__Extract__:
— begin —
I am even more sorry to say, I would agree with you. I thought the solution to this was hiring a kitchen manager...it still may be. He comes in tomorrow to stage for a day, he wants to see what he is getting himself into. I have already told him most of the things that are occuring...


----------



## kaiquekuisine (Apr 11, 2013)

The guy coming in late .... needs to go!!

No dedication, no commitment, get him the hell out of there. 

My father died and i literally went to his funeral a few hours after work, and didn´t get any time off. I have worked with a broken (right) elbow, stitches, major back pain, and most recently last month i had a 102 degree flu, i just put on a mask, put on some gloves and took some meds, and off to work... i still showed up early. 

If these excuses are frequent, then IMO it´s all BS, even if somethings were valid or truthful, you learn to plan ahead and find away to show up early. At this point he´s just not even putting in effort to make up good excuses, that or he just doesnt care who believes them or not. 1 or 2 times we give the benefit of the doubt, but 2-3x a week, somethings not right over there. 

If he´s gonna be late, that teach him a lesson!! No cooking, put someone else on his station and let him be the mule of the kitchen, leave him on the dish pit, peeling potatoes, dicing onions, literally make him the kitchen mule and put him to work doing these small, irritating and pesky tasks. Teach him a lesson. People who want to have responsablity in the kitchen need to earn it and work for it.  

Of course though in your shoes i would just send him packing, but maybe you can´t do that.
— end —
__Data__:
— begin —
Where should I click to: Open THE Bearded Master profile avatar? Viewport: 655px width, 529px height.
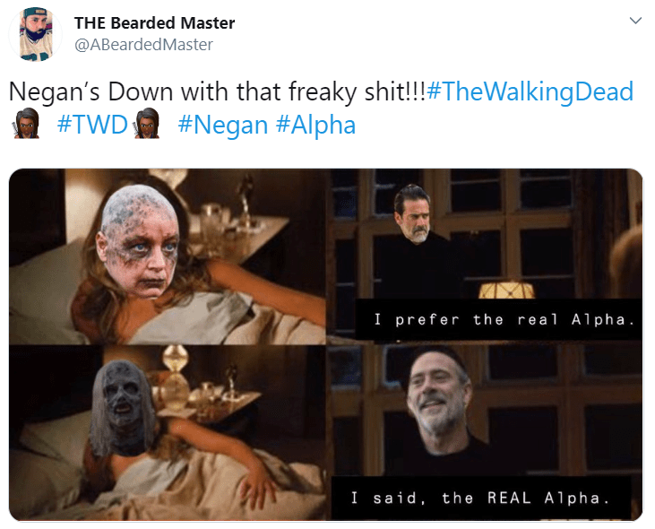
— end —
__Set of tasks__:
1 - In the forum thread about a kitchen worker who arrives late, how high does kaiquekuisine say their flu fever was last month?
2 - Shorten the paragraph of the forum thread that begins "If these excuses are frequent" and keep its main points.
The listing has no connection to the forum thread.

__Answer list__:
1 - It was 102 degrees.

2 - Frequent excuses are likely nonsense. Even with valid reasons, a worker should plan ahead and find a way to arrive early. This worker no longer bothers to make up good excuses, or he doesn't care whether anyone believes them. One or two lapses deserve the benefit of the doubt, but two or three a week suggest something is wrong.